- Requirement -
Only one stretch of the data below is wanted: the lines from the one with "Task: Click the" through the one with "Viewport: 590px width, 458px height.", repeated exactly.
• • •
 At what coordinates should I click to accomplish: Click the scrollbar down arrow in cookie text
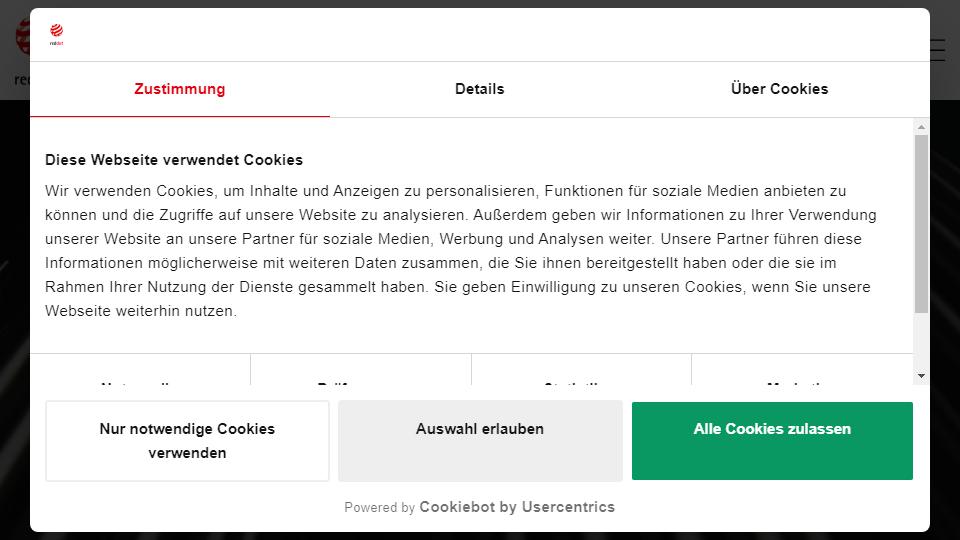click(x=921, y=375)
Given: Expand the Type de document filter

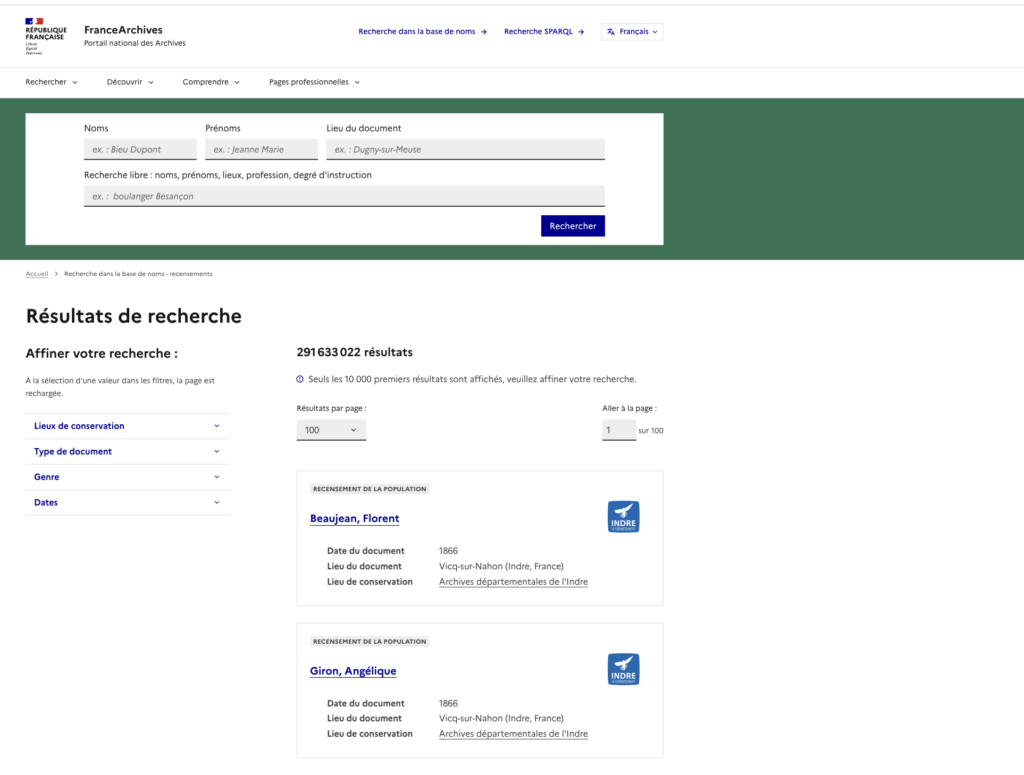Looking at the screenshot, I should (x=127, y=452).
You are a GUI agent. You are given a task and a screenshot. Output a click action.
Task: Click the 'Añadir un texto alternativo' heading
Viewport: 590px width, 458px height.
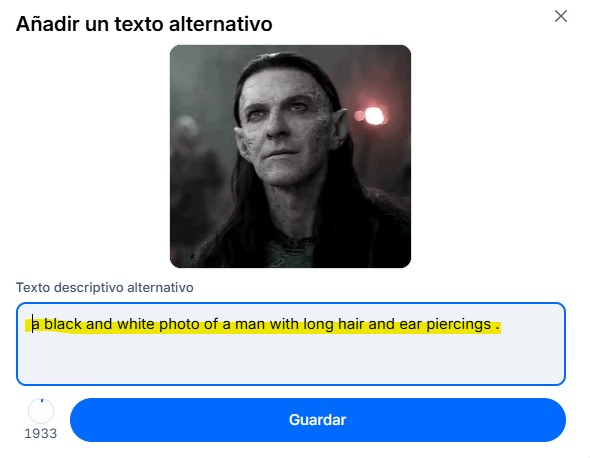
• • •
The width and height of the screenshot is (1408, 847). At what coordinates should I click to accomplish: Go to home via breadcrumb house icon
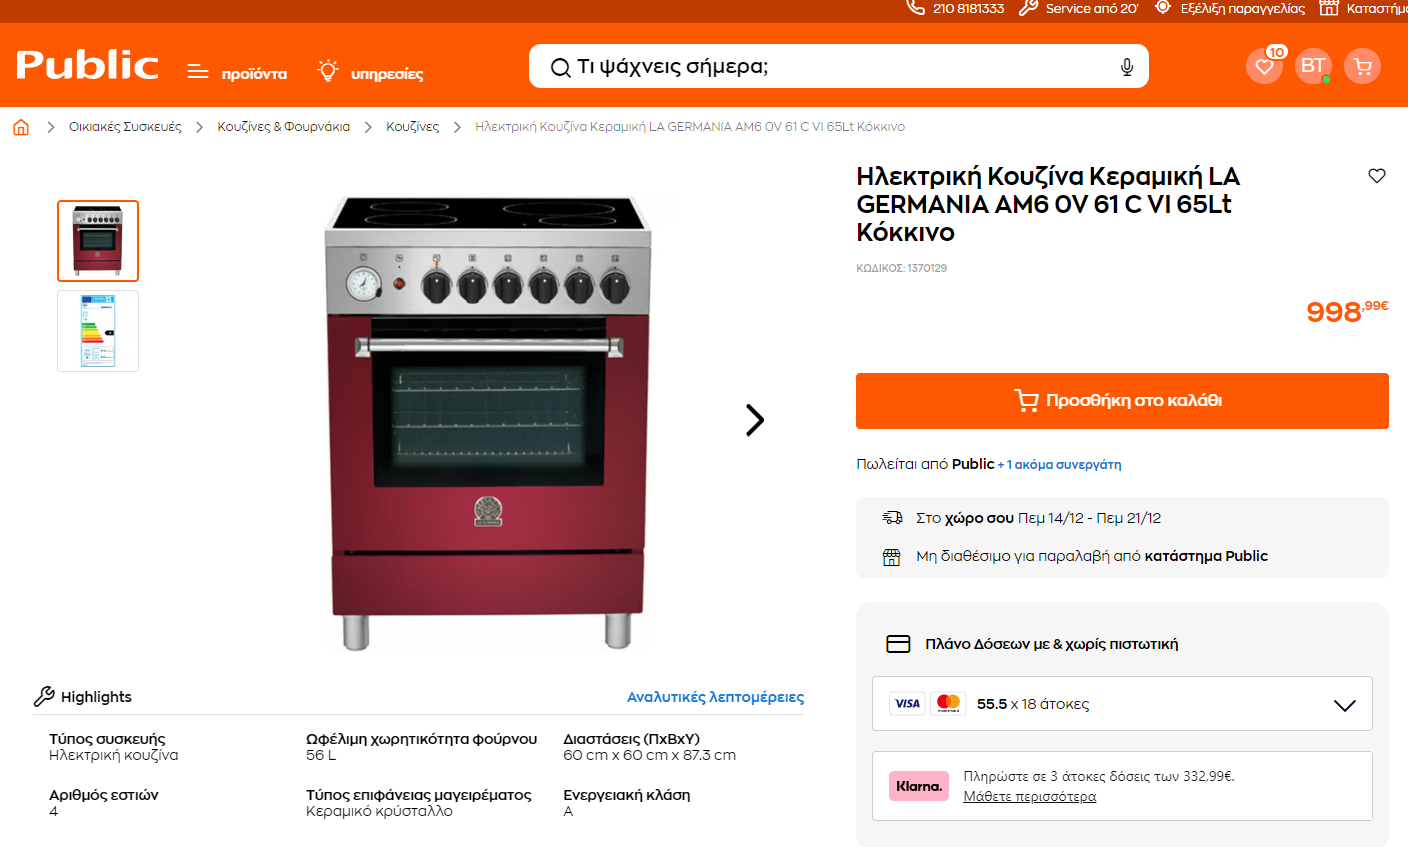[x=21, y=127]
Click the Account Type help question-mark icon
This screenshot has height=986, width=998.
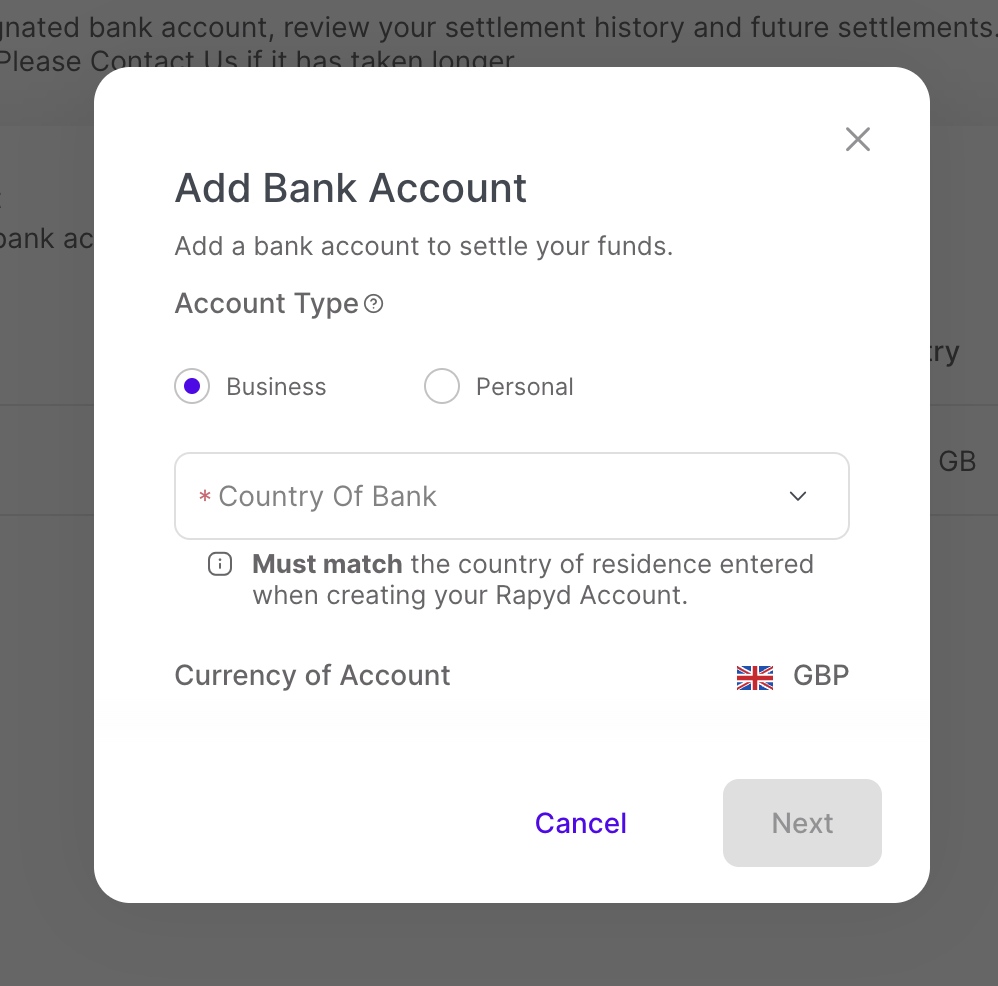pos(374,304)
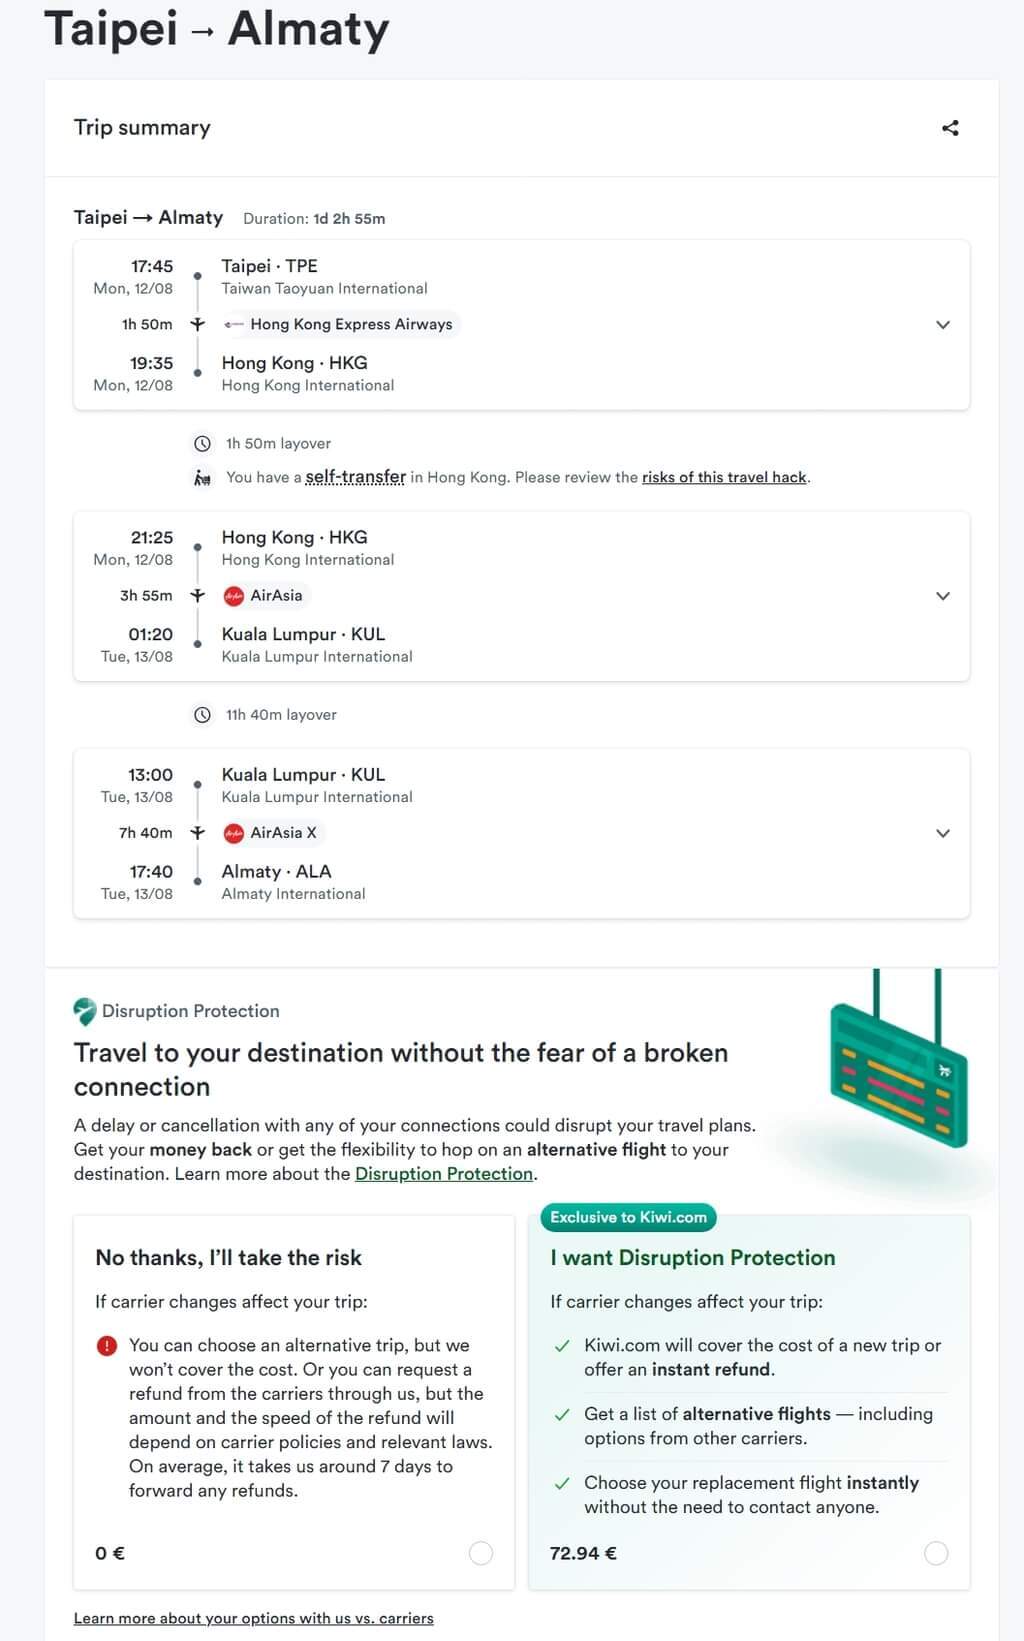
• • •
- Output of the exercise -
Task: Click the 'Añadir un texto alternativo' heading
Viewport: 590px width, 458px height.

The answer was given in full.